Denver, home to about 50, wears a deserted look. But the town hops when the restaurant, open only Fridays and Saturdays in the old bank building, draws crowds with its prime rib supper.

Denver Sleigh Works stands kitty-corner to the restaurant. In the window Engel has posted a vivid orange sign that urges passers-by to “Think Snow.”

Inside the unheated building, dimly lit by fluorescent lights, sleighs are stacked to the ceiling on a rack along one wall. The ones crowded on the “showroom” floor leave little room to walk.

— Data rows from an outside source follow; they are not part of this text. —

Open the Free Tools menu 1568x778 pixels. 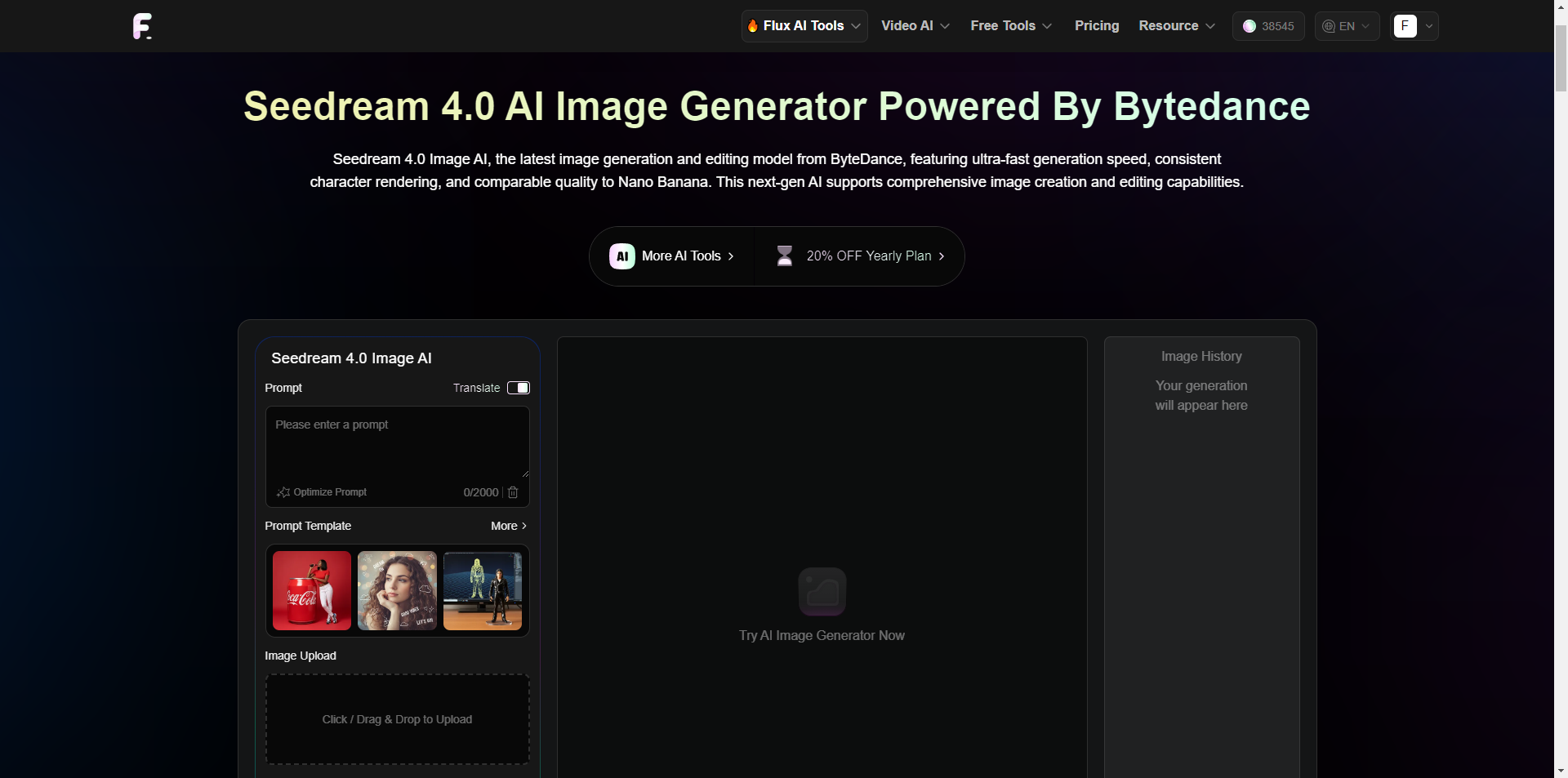1010,26
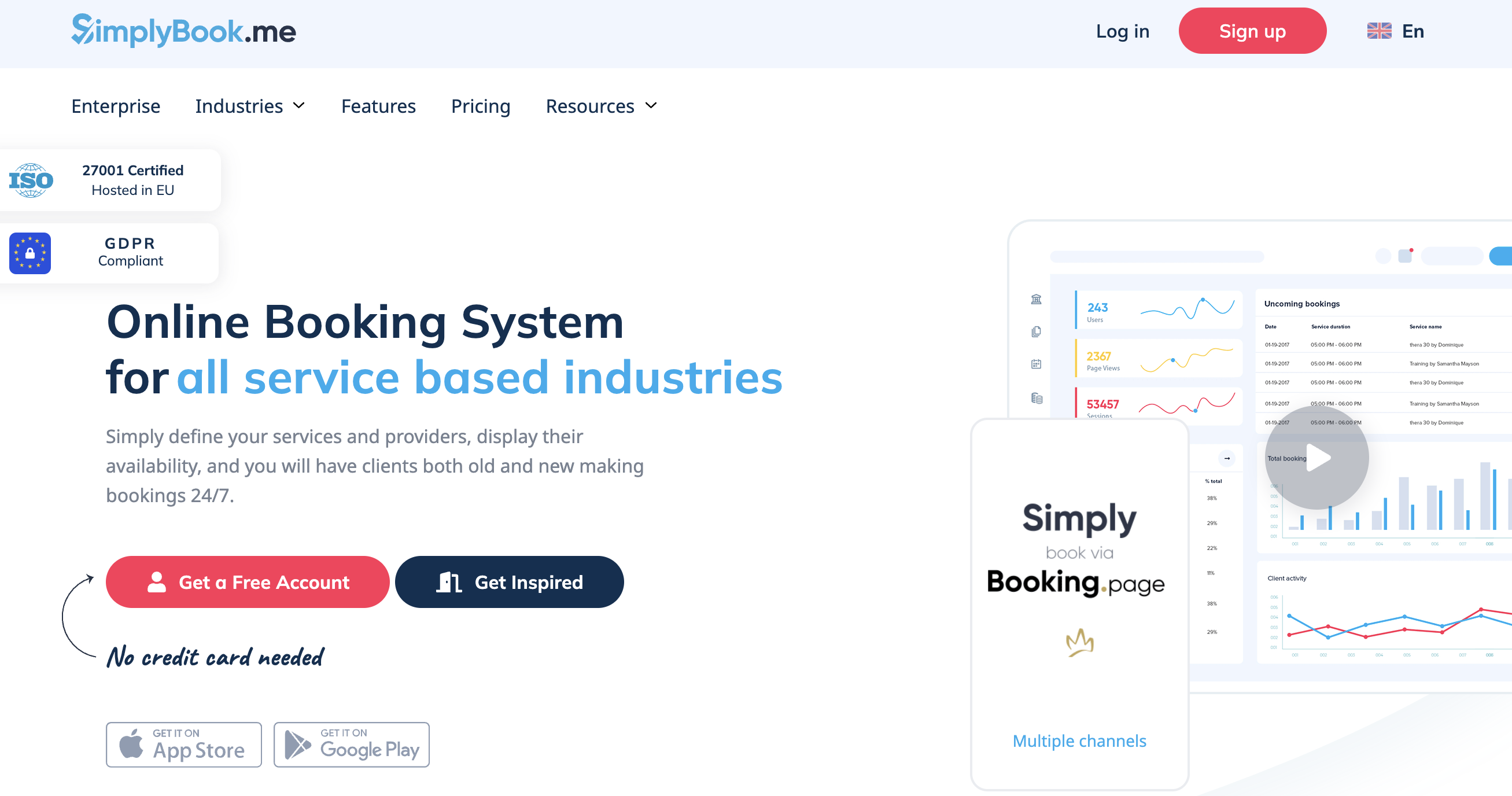Click the App Store download badge
Image resolution: width=1512 pixels, height=796 pixels.
pos(183,745)
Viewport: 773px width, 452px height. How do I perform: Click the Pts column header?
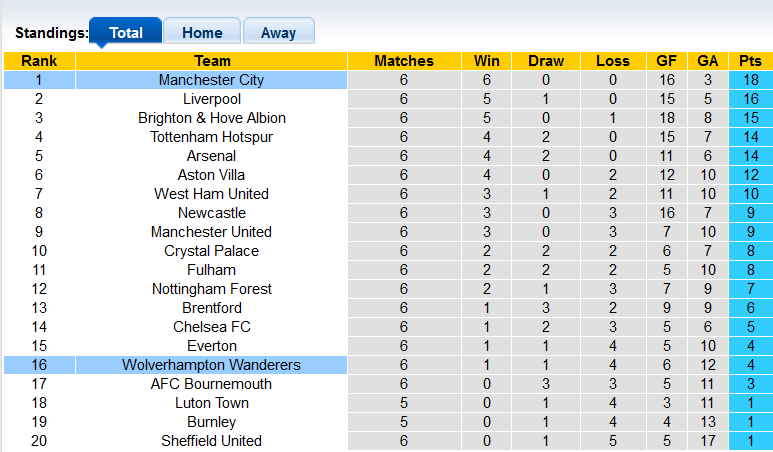click(750, 61)
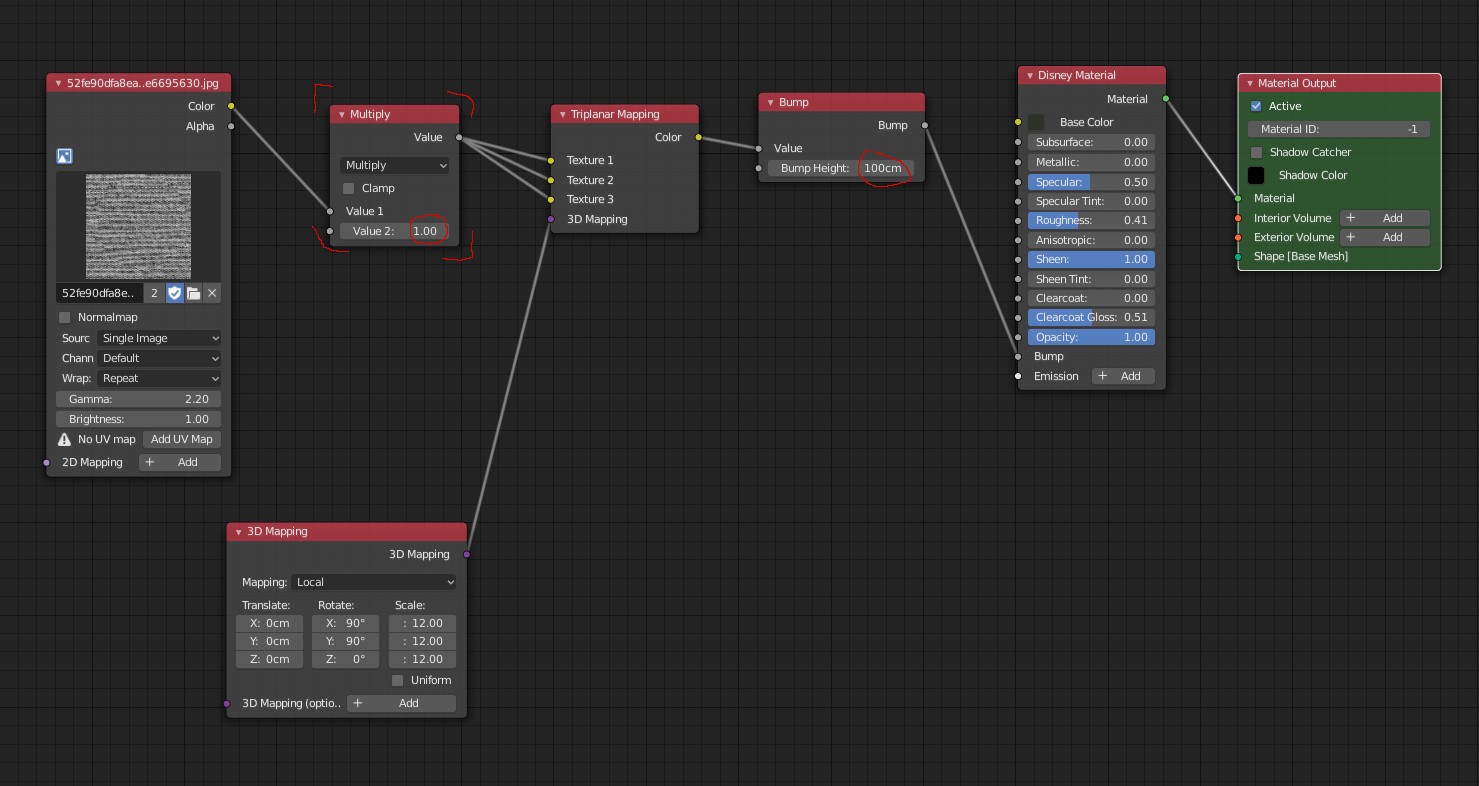Click the Add UV Map button
1479x786 pixels.
point(181,439)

“You hunt around, you go to auctions,” he said. “You’d be surprised by how many people talk about their grandmother’s sleigh in the barn.”

Standing among his treasures, Engel gushes about how the Egyptians built the pyramids by hauling heavy stones atop rails, forerunner to the sleigh.

Unique collection

Engel’s collection includes not only homely sleighs used to haul things around a farm, but also impressive Russian Canadian sleighs — think Dr. Zhivago — with wood skirts and fancy curlicues decorating the runners.

A short walk down a gravel road from Denver Sleigh Works is Engel’s farm workshop. Here is found his latest prize finds: a sleigh used by a country doctor and a postman’s sleigh.

Engel thinks the 150-pound mail sleigh looks like a Model T on runners. He has painted the sleigh, from northern Ontario, a bright cherry red.

Engel is coy about sharing how much he’s spent on his hobby, but he reveals that the mailman’s sleigh from Canada cost him $350 and that he’s paid far more for others.

Talk about inflation. In 1899 the Sears, Roebuck and Co. catalog sold two popular sleighs for $9.50 and $14.75 — on sale.